▶ [Task to complete]:
Quote the stretch of the contest voting thread from "I would think" through "Good Luck Sophie." word for word.

▶ [Excerpt to read]:
───
Just clicked two more. 

Her average should be must higher. She was around 4.5 when we started, wasn't she?

I would think 800 "tens" would jump it up more than that.

Maybe the "swimming pool" dog's owner, and his buddies, are lowering her score.

I'll keep voting. My office is near by, so I'll stop there tomorrow, and vote on both computers, as well as my home one.


----------



## starry

I voted again today! Good Luck Sophie.


----------



## Gemma

1411, 1412







the swimmer is 5.9


----------



## rpcvkatherine

Thanks everyone. We still have 10 days left. This would be a great legacy for Sophie.


----------



## barb

I voted again.








Yeah Sophie


----------



## 3Maltmom

> Thanks everyone. We still have 10 days left. This would be a great legacy for Sophie.[/B]


Oh yes, as I said, I'm close to work. So tomorrow, and Sunday, I'm going to drop in and vote on the two computers there, AFTER I vote at home.

Our little Sophie WILL win this contest. Bless her little heart.

I'm going to email, everyone I know. with the link.

Hugs to you, from me and the kids.


----------



## Gemma

my second vote for the swimmer brought him down to 5.8 so it is working.


----------



## kathym

5.8 1453


----------



## rpcvkatherine

something is up with this contest. I just voted and she is down to a 5.6, when I voted again, it bumped her up to a 5.7. 

I strongly doubt my one vote would move her back up to a 5.7. and how did she go from a 5.8 to a 5.6 this morning???


----------



## k/c mom

> something is up with this contest. I just voted and she is down to a 5.6, when I voted again, it bumped her up to a 5.7.
> 
> I strongly doubt my one vote would move her back up to a 5.7. and how did she go from a 5.8 to a 5.6 this morning???[/B]


Whoa, I just saw that, too. It was 5.8 when I voted about 9:00-ish and now it is 5.6. I hope there isn't someone out there voting a 1 to counter-act our votes. I hope it isn't someone who is an SM lurker who doesn't like us!! Or maybe it is just the owner of another dog in the contest. 

But, then on the other hand, how can a few votes move it that much. We all voted a zillion times to just get it from 5.6 to 5.8.
───
▶ [Rows]:
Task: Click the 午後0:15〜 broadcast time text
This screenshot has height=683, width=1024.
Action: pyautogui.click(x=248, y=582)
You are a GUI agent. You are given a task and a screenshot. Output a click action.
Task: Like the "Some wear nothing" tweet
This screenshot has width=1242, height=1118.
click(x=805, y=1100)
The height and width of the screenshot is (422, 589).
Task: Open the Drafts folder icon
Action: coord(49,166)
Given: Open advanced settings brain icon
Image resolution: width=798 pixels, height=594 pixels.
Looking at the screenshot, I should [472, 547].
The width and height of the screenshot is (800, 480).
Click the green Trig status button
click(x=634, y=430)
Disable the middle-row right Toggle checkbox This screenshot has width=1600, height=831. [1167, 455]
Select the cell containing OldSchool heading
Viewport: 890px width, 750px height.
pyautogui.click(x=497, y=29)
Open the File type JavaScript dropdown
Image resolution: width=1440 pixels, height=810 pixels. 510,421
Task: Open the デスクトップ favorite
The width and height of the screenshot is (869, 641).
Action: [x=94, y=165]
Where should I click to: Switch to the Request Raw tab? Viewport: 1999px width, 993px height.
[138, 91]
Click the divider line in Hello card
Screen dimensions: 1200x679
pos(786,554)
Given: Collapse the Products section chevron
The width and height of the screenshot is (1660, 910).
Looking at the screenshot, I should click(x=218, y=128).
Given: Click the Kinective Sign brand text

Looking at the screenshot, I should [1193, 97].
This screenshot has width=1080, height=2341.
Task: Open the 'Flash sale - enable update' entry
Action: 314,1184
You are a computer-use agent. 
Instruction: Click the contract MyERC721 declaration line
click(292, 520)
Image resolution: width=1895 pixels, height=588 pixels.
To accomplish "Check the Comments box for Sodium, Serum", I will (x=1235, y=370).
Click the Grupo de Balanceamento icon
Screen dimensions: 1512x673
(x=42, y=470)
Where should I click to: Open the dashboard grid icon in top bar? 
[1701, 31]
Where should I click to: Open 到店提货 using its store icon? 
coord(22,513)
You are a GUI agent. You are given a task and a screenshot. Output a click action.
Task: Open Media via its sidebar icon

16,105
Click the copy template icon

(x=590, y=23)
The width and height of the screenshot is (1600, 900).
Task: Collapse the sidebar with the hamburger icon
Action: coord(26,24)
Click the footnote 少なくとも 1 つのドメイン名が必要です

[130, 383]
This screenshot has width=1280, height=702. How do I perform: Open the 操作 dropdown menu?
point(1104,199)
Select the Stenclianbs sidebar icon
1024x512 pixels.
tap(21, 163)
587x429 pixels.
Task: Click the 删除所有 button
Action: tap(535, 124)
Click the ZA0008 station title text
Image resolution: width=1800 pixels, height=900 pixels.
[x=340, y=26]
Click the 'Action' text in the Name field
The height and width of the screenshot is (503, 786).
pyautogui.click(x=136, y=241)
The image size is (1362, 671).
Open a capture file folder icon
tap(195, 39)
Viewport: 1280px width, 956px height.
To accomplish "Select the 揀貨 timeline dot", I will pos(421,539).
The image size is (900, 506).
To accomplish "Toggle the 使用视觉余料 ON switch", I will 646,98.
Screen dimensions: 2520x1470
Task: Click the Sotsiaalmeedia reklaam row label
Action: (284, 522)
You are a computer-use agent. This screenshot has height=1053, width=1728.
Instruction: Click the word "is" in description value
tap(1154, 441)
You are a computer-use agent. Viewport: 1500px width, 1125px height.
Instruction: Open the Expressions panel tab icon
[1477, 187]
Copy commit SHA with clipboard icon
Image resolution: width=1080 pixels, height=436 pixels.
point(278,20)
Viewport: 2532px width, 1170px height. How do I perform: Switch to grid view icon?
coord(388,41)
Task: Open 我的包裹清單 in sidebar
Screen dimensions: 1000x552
───
▶ [The response]:
I would think 800 "tens" would jump it up more than that.

Maybe the "swimming pool" dog's owner, and his buddies, are lowering her score.

I'll keep voting. My office is near by, so I'll stop there tomorrow, and vote on both computers, as well as my home one.


----------



## starry

I voted again today! Good Luck Sophie.